By then, the San Fran quartet had appeared in the pages of Kick Ass Monthly multiple times, having played the Tri-State area since April '83, with and without Dave Mustaine, prompting this assessment. "Taking into consideration power, speed, talent, songwriting (musical and lyrical), and volume, combining them all, no outfit even comes close. Whether live or on vinyl, no band does it quite like Metallica." In retrospect, of course Muldowney's right, but quite the realization, just an album into their career, even if Ulrich himself had some misgivings about Kill 'Em All, "It came to a a point where they wouldn't allow us into the studio when they were mixing OUR songs. So there's a lot of things we are really dissatisfied with, on the way the album sounds.
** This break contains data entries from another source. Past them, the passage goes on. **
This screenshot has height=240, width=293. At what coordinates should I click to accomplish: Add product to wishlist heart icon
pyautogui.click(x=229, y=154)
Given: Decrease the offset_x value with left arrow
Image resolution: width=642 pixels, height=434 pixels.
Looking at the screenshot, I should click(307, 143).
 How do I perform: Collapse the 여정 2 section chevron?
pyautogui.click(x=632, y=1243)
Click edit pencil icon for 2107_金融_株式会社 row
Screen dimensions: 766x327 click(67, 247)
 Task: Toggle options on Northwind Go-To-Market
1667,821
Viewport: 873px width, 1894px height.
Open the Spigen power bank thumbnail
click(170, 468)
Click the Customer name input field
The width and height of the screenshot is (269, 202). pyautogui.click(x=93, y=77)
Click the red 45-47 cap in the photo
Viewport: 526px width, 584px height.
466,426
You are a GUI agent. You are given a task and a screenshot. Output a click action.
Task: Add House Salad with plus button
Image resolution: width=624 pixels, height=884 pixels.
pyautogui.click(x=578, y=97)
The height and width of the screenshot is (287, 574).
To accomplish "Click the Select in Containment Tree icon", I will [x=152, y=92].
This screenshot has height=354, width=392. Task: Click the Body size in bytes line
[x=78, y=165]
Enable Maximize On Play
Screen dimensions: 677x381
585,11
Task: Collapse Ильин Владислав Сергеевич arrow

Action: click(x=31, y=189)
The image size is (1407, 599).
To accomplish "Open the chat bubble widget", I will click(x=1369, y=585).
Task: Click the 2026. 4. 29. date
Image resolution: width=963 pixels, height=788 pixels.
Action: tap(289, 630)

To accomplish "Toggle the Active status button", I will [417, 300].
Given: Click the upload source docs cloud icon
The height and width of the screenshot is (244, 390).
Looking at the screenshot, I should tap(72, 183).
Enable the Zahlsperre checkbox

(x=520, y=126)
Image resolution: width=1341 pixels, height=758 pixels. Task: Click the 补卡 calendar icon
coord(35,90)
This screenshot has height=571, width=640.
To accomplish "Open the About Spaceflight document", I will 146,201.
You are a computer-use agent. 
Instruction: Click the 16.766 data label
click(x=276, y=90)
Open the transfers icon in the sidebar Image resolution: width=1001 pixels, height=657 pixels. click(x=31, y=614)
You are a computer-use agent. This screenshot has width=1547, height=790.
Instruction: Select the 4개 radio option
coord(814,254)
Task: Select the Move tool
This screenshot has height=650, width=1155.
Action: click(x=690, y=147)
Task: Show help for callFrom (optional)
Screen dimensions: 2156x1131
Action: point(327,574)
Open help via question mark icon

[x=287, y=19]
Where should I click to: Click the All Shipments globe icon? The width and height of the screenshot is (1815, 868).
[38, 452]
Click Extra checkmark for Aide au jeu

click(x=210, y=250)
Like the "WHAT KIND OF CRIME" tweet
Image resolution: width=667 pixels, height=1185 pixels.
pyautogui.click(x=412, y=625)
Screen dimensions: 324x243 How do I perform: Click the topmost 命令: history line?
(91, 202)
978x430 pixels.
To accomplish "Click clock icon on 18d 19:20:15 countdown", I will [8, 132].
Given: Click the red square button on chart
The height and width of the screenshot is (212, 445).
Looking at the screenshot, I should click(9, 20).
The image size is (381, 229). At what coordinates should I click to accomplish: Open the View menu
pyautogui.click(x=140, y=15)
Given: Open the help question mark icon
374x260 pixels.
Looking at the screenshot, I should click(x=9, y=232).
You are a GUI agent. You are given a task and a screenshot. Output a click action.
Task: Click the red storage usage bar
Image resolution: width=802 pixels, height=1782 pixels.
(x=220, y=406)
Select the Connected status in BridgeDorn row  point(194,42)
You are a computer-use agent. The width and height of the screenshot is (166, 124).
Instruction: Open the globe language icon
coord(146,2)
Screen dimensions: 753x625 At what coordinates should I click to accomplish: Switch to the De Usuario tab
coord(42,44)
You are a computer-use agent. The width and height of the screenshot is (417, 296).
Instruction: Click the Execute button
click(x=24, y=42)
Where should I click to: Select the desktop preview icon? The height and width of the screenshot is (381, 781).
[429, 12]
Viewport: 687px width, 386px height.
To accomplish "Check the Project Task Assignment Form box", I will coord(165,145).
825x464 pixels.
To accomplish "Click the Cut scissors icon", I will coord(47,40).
I remember when I was a kid, I used to read interviews with people like Ritchie Blackmore, who would say things like, 'I can't stand listening to myself play' and I used to wanna yell that this guy was fucking crazy. What was he talking about, but now I think I understand."
So what happened? Apart from Metallica, the usual combination: lack of quality management grasping short sighted straws rather than opting for long term goals. After an aborted '84 UK tour, alongside Metallica & The Rods, Exciter's contract w/ Megaforce was bought out by burgeoning Music For Nations. Based overseas (in the pre-Internet era), the label was unable/unwilling to help facilitate the jump to the next level. A North American winter '84 tour saw them third on a bill with Motorhead and the surging in popularity Mercyful Fate. The die had been cast. April, '83, Anvil released a more mature Forged In Fire, but it would be four years, struggling to get out of one contract, then securing another, before seeing a new disc in stores. During the tidal flood of metal bands, and new North American based print & video media, with changing (dichotomous) tastes, they simply were out of sight too long and overrun by hungry newcomers. Raven went the way of many, to a major label (Atlantic), to the chagrin of the hardcore Lunatics (as their fan club was/is known). New stage clothes, haircuts and commercialized sound didn't translate to that cross-over tour, like Metallica eventually scored, opening for Ozzy. "There was a possibility we were going to support Ratt, on a couple of shows up in Canada," John Gallagher recalled. "They were in town, when we played L'Amour and they came to see us. The next day, we got a call they didn't want us to support them."
Somehow, in 2016, they're all making music for the love of it and not ruing what might have been. The classic Exciter trio is back together. The Gallagher brothers continue to record and play all over the globe. Lips and Rob have kept the band going, despite (at times) some long odds, as depicted in their award winning The Story Of Anvil film and a little group called Metallica has them all to thank.